Top of GIVEN INFORMATION
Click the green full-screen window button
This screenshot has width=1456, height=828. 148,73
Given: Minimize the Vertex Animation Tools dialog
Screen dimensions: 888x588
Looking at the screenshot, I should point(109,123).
Bottom of GIVEN INFORMATION
TASK DESCRIPTION:
Write the records out again. Keep every line exactly as it is.

TASK RESPONSE:
Click the green full-screen window button
This screenshot has width=1456, height=828. 148,73
Given: Minimize the Vertex Animation Tools dialog
Screen dimensions: 888x588
Looking at the screenshot, I should point(109,123).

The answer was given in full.